There is no doubt at this point that Vice President Gore is the popularly elected president. But we live in a nation of laws, and it is possible that Governor Bush is the technically electedpresident.If that is the case, the entire nation will respect that.

It is extremely destructive, however, for him to jump ahead of the will of the people before the technicalities have been worked out in his favor.For the good of the entire country, he should not go out on that limb!

Mikel W. Schwab Agana Heights, Guam

In this election George W. Bush got my vote because of his statements about personal responsibility, honesty, and trust. Now I am beginning to wonder about that.

His attitude in proclaiming himself the president-elect is premature and arrogant. I think there are legitimate questions about the vote in Florida, particularly in Palm Beach, where a possibly illegal ballot design seems to have confused tens of thousands of voters. This issue should be addressed, preferably with a revote for that county.

Make no mistake - I would prefer Governor Bush in the White House. But I want him to win fair and square. That's the American way.

Charles Godwin Davenport, Iowa

As the vote-counting battle rages on in Florida, much is being said about the "will of the people" and how it may have been subverted by problems affecting a few thousand votes. Much as I prefer Al Gore, I simply do not buy the argument that the will of the people rests with such fragility on a handful of votes.

The people's will was made abundantly clear: The 2000 presidential election was essentially a tie. Both candidates hold equal claim to the office - and like it or not, our next president will be chosen by a statistical blip.

To this voter, accepting the blip created by the Constitution is far preferable to inventing new blips through litigation. We need to complete the recount, accept the results, and move forward with the business of being a democracy.

Nathan Meyers Portland, Ore.

The questions emerging from Florida's vote counts are too large to ignore. And they put too much at stake - not just whether the next president will be George W. Bush or Al Gore, but whether our democracy is strong enough to withstand confusion and challenge. I believe it is.

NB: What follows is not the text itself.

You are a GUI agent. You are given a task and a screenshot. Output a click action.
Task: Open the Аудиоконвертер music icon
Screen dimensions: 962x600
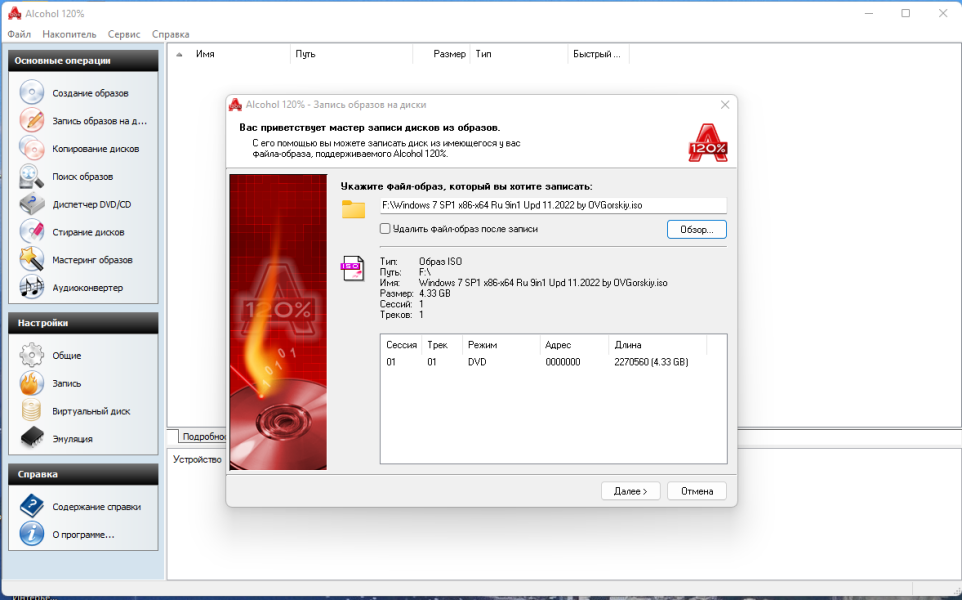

This is America. Count every vote.

David Leonardi Sandwich, Mass.

Headline sows fear

I was shocked by your front-page headline on Friday "Will Americans accept the winner?"

It doesn't take your usual approach of being constructive, positive, and looking for the hopeful signs in a difficult situation. Instead, it sows seeds of unrest, uncertainty, and even fear.

Your headline implies that Americans won't accept a winner, instead of noting the relative calm with which most people are handling this, and the basic respect for the process in a unique situation.